Das zweite Kapitel - Herr Schulze und Herr Tobler
    Es schneite. Vor dem Postamt in der Lietzenburger Straße hielt eine große, imposante Limousine. Zwei Jungen, die mit Schneebällen nach einer Laterne warfen, unterbrachen ihre aufreibende Tätigkeit.
    »Mindestens zwölf Zylinder«, sagte der Größere. »Eine klotzige Karosserie«, meinte der Kleinere. Dann pflanzten sie sich vor dem Fahrzeug auf, als handle sich’s mindestens um den Sterbenden Gallier oder den Dornauszieher.
    Der pelzverbrämte Herr, welcher der klotzigen Karosserie entstieg, glich etwa einem wohlhabenden Privatgelehrten, der regelmäßig Sport getrieben hat. »Einen Moment, Brandes«, sagte er zu dem Chauffeur. Dann trat er in das Gebäude und suchte den Schalter für postlagernde Sendungen.
    Der Beamte fertigte gerade einen Jüngling ab. Er reichte ihm ein rosafarbenes Briefchen. Der Jüngling strahlte, wurde rot, wollte den Hut ziehen, unterließ es und verschwand hastig.
    Der Herr im Gehpelz und der Oberpostsekretär lächelten einander an. »Das waren noch Zeiten«, sagte der Herr. Der Beamte nickte.
    »Und nun sind wir alte Esel geworden. Ich jedenfalls.«
    Der Herr lachte. »Ich möchte mich nicht ausschließen.«
    »So alt sind Sie noch gar nicht«, meinte der Beamte.

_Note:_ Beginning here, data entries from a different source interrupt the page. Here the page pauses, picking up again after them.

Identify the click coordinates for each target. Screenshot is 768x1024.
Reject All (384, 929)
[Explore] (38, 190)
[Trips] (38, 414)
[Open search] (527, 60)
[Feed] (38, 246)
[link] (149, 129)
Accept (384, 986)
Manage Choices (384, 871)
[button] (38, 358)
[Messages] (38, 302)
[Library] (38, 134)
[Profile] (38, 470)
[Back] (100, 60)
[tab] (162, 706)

    »Aber schon so ein Esel!« sagte der Herr vergnügt. »Ist übrigens ein Brief für Eduard Schulze da?« Der Oberpostsekretär suchte. Dann reichte er einen dicken Brief heraus. Der Herr steckte den Brief in die Manteltasche, bedankte sich, nickte heiter und ging.
    Die zwei Jungen standen noch immer vor dem Auto. Sie verhörten den Chauffeur. Er schwitzte bereits. Sie erkundigten sich, ob er verheiratet sei.